Where dignity and kindness shape every single day
Residential home in Farnborough: True Peace of Mind
When dementia changes everything, finding the right care feels overwhelming. Willow House in Farnborough understands this deeply. They've created something special here — a place where respect for each person's individuality guides every interaction, every decision.
Who they care for
The home specialises in dementia care and supports adults over 65. Their approach focuses on preserving emotional wellbeing alongside meeting physical needs.

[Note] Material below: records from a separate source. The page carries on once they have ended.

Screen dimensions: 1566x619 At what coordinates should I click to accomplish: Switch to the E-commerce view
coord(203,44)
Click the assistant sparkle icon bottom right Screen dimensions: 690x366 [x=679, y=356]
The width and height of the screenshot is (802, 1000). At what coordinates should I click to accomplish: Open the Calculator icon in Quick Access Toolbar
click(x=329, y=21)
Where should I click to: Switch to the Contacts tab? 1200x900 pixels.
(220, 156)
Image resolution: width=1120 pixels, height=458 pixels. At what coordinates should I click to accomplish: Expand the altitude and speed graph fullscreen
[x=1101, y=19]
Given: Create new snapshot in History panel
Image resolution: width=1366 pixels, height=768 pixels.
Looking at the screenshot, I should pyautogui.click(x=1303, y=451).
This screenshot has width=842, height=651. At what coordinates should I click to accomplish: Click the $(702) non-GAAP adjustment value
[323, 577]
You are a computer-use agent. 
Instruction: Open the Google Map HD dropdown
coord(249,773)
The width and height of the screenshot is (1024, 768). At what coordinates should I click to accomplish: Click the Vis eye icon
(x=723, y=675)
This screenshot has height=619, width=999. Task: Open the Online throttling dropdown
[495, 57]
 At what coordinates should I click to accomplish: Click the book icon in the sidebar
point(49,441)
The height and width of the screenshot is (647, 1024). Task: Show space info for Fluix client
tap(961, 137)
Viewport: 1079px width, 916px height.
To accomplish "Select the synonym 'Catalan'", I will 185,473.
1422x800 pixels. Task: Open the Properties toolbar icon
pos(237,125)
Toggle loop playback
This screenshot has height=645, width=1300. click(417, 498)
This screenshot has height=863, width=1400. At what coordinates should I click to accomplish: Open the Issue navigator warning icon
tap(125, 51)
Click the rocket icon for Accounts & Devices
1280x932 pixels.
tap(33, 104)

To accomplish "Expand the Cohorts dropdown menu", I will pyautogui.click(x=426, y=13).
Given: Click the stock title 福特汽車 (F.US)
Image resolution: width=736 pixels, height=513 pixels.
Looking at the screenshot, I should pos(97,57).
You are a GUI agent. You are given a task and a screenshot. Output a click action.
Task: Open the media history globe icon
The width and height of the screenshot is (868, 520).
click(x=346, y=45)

Rather than following rigid routines, they tailor activities and care to work with each person's remaining abilities and interests. It's an approach that helps residents feel secure and valued, even as dementia progresses.
Management & ethos
What strikes families most is how staff maintain residents' dignity through every stage of care. They're approachable and consistent, showing the kind of sustained emotional commitment that makes such a difference. The team helps families navigate the difficult transition too, ensuring relatives feel included and supported throughout.
The home & environment
The physical spaces reflect thoughtful design for older residents. Bright, airy rooms and communal areas feel genuinely welcoming, while the garden provides peaceful outdoor moments. Everything's kept spotlessly clean without feeling clinical.
“If you're wrestling with this decision, visiting Willow House might help you understand what respectful, personalised care really looks like.”
DCC does not edit or curate content in this tab. For independently curated information, see The Evidence and DCC Verdict.